Using Postfix to block mail based on From/sender and To/recipient

Back in late November (now 56 days ago), I started getting huge levels of very directed spam. When I tweeted about it, I was getting perhaps 100-250 a day. I thought it would soon stop and they would target someone else.

They would get into my spam folder yes, but it still takes time to go through that folder.

Eventually it did stop.

For a few days, then it came back at about 200-400 messages a day.

I asked on #postfix on FreeNode IRC about this.

I was directed to Postfix Per-Client/User/etc. Access Control

It took me a bit of thinking and reading, but eventually I came up with the following entries for /usr/local/etc/postfix/main.cf. My approach mimics that described in the Protecting internal email distribution lists section of the Postfix URL above.

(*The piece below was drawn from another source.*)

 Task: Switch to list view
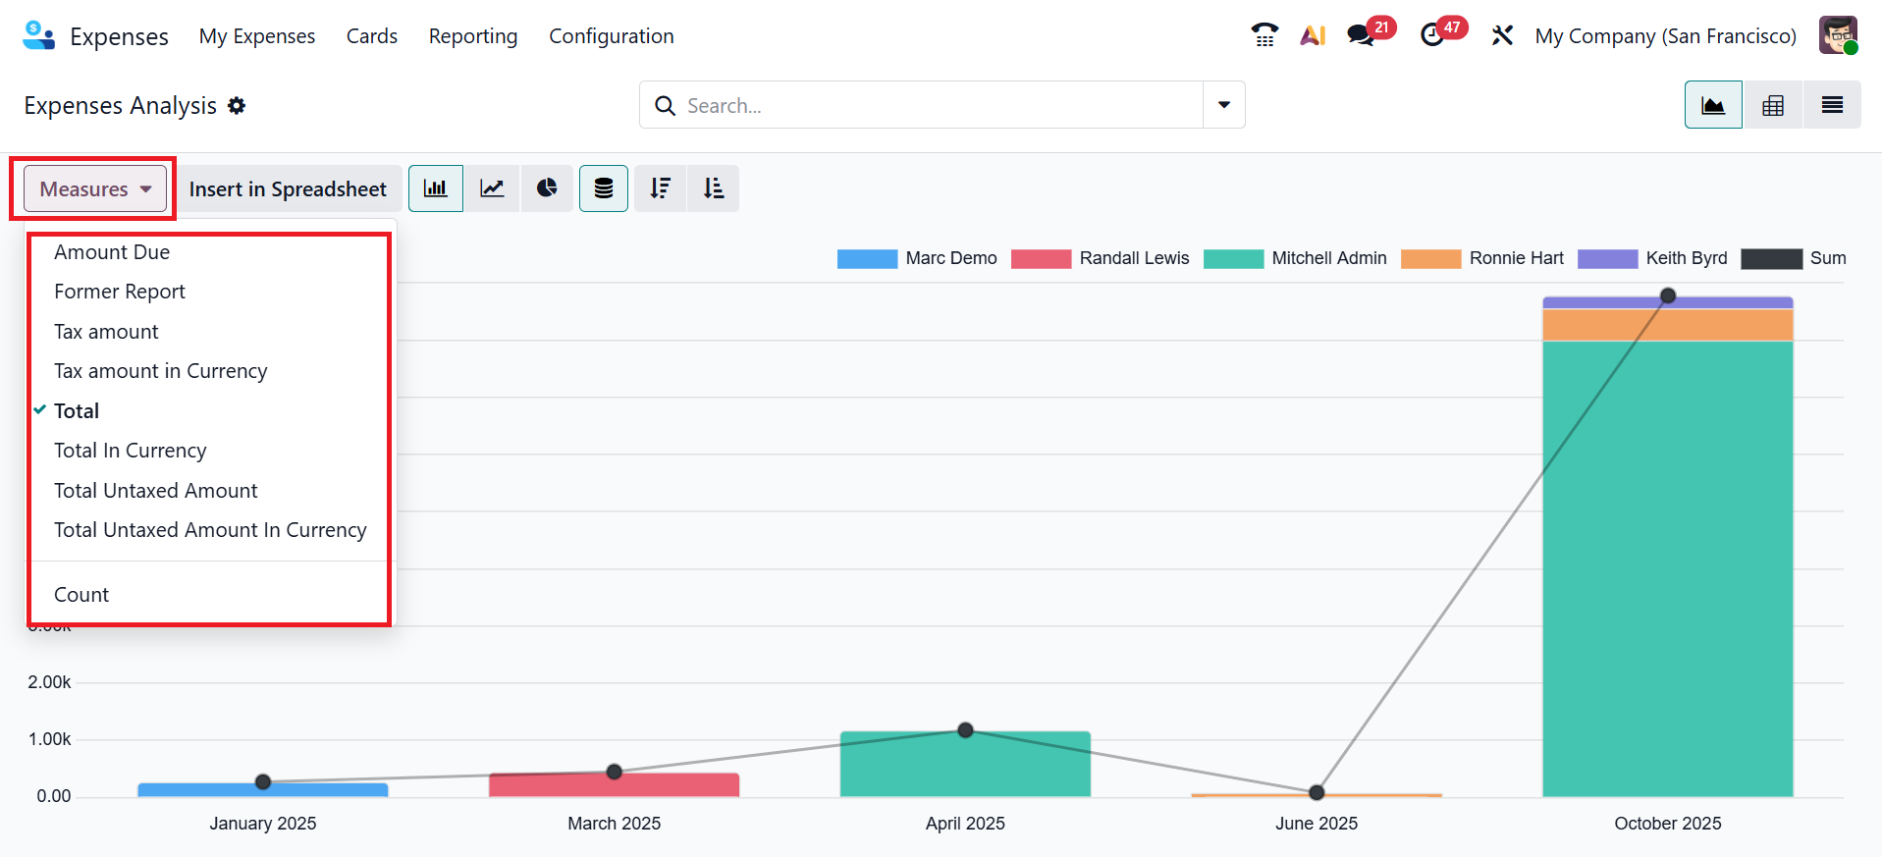[x=1831, y=105]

smtpd_recipient_restrictions = 
        permit_mynetworks
        check_recipient_access hash:/usr/local/etc/postfix/protected_destinations

smtpd_restriction_classes = good_senders_only
good_senders_only = check_sender_access hash:/usr/local/etc/postfix/restricted_senders, permit

Lines 1-3 define the “Optional restrictions that the Postfix SMTP server applies in the context of a client RCPT TO command” (see smtpd_recipient_restrictions).

The check_recipient_access directive will apply to the recipient of this email (i.e. TO), and specifies the protected_destinations hash and will “Search the specified access(5) database for the resolved RCPT TO address, domain, parent domains, or localpart@, and execute the corresponding action“. That hash (see below) defines foo@bar.org as a member of the good_senders_only class.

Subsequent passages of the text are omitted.